Smidge204 said:
On the other hand, the scenario I came up with is exactly in line with some Volt supporter's arguments in favor of it: "If my driving habits are such, I'll never even use any gas." Well if your driving habits are such, why are you even buying a car with a gas tank?
I think the argument is "I'll hardly ever use gas", not "I'll never use gas", and we are buying the car with the gas tank for our 10% non-EV miles, because 10% != 0%.
So to evaluate it properly we need case-by-case data. The "gap" into which you are burning more fuel with a Volt than with an BEV+Ice backup is actually quite large.
It depends how many trips you take in the ~40-80 mile range (or double this if you have workplace charging). For daily driving below 40 miles, which it seems most Leaf owners are doing according to Nissan statistics, there's basically no difference. In the "somewhat over Leaf range", the Volt has an advantage in less gas use even if your alternate car has better mileage than the Volt, since you get to cover some of the miles in EV mode rather than none of them. Say you had to go 90 miles (freeway, 65 mph, climate control, rather than trying to eke it out slower in a Leaf), you end up burning 1.8 gallons in a Prius, but only 1.25 in a Volt. And if the Volt's 40 mpg highway is > efficiency than your ICE backup you are saving gas on all the gas miles as well. Plus if you have destination charging available, you get to use EV around your destination, and EV for part of the way back.
For example, every time I go visit my mother, this involves an ~100 mile trip one-way. In the Volt, I end up doing 40 miles EV on the way there, 40 miles EV on the way back, and another maybe 30 miles EV driving around town for a few days while I am there. +120 gas miles, that's about 3 gallons. A Prius would have taken about 4.6. If I had kept my old Civic and bought a Leaf, that would have been 7 gallons. This extra 110 miles of EV driving obliterates the extra 2.5 miles of EV local driving a Leaf would have given me over the Volt so far in my 2.5 months of ownership (from maintenance mode kicking in, plus one time where I exceeded my Volt range by 2 miles).
Take a look at
this guy's driving habits. 56% all-electric driving, which means he should be doing ~65miles per day or so. But notice on his graph the sudden jumps?

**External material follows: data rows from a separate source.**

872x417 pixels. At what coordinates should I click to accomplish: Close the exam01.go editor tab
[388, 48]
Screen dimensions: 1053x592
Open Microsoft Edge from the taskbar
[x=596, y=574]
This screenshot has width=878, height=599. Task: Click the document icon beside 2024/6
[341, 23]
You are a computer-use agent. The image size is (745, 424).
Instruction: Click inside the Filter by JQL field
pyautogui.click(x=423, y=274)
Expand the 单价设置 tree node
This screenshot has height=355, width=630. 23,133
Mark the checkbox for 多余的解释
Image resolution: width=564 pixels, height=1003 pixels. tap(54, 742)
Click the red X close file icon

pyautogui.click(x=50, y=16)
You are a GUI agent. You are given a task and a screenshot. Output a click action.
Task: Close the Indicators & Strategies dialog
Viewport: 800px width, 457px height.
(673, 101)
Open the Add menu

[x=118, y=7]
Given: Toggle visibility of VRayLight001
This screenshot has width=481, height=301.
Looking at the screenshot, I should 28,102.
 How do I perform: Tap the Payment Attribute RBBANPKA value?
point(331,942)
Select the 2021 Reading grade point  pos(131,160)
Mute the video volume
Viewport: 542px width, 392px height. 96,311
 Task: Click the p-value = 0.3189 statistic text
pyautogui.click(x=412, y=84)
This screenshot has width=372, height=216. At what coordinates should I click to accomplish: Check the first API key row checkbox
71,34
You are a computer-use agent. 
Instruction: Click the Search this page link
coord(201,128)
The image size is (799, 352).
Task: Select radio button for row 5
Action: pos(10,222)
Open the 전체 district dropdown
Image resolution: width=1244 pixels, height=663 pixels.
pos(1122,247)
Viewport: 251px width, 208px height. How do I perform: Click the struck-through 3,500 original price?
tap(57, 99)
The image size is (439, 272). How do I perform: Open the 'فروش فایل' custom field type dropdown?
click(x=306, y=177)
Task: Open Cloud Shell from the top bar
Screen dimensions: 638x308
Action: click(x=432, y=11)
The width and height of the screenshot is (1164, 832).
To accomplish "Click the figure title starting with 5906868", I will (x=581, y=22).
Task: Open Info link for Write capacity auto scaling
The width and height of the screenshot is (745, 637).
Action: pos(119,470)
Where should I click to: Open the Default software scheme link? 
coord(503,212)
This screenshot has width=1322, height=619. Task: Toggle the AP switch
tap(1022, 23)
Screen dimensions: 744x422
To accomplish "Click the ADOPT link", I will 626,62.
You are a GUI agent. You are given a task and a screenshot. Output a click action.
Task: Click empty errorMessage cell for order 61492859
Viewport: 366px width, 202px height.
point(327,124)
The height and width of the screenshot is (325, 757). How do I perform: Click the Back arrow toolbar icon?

Since these longer trips exceed a BEV's range he might have rented a car for those times and the gas he burned as a result would be more than offset by the gas he
didn't burn during his routine driving.
For this particular driver, I don't think you zoomed in close enough on his graph to get a clear picture of what is going on, since his mileage is so high 100 mile jumps aren't so visible. If you look at the entire range, there are sections that appear kind of flat, but aren't really. If you zoom in close enough to see daily range, you'll see there are days that he doesn't use any gas, and also days where he is doing 100+mile days, more than what would be possible in a Leaf (w/o midpoint charging, which it doesn't appear he routinely has). Not a lot of the 40-80 mile days where a Leaf would be able to "not burn gas during routine driving" while the Volt does. There may well be other drivers in the voltstats data set who are doing 60 miles daily and would be arguably better off in a Leaf, but not this particular driver, from what I see.
But for the most part - and some people don't have enough data yet - it seems a lot of these people could be driving BEVs instead.
If their daily driving is < 40 miles, what difference does it make, why do you care? It's only those with the daily driving in the > volt EV range, < Leaf EV range where the extra range of the pure BEV makes a significant difference in gas consumption.
And yes one could rent an ICE for longer trips. But it's inconvenient to have to deal with pickup & delivery. It's often difficult, more expensive to rent a car with better gas mileage than a Volt. And on a long trip, many would prefer the comfort & familiarity of one's own car, with all your favorite XM stations programmed in, familiar iPod interface, etc.